**What you have to do:** Scan the records for "size". Show the matching lines.

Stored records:
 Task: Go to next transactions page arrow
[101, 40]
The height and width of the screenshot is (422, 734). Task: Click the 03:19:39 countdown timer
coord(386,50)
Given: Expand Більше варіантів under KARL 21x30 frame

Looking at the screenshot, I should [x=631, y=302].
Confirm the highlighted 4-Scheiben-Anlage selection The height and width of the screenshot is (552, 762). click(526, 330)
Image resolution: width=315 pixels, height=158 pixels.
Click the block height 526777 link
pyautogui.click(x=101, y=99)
==
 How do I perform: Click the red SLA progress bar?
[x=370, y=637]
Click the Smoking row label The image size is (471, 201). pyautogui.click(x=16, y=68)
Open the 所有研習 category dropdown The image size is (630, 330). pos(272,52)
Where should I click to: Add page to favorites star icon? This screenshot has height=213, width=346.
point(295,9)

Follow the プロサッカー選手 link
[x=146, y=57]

**Solved exercise:**
Click the Smoking row label The image size is (471, 201). pyautogui.click(x=16, y=68)
Open the 所有研習 category dropdown The image size is (630, 330). pos(272,52)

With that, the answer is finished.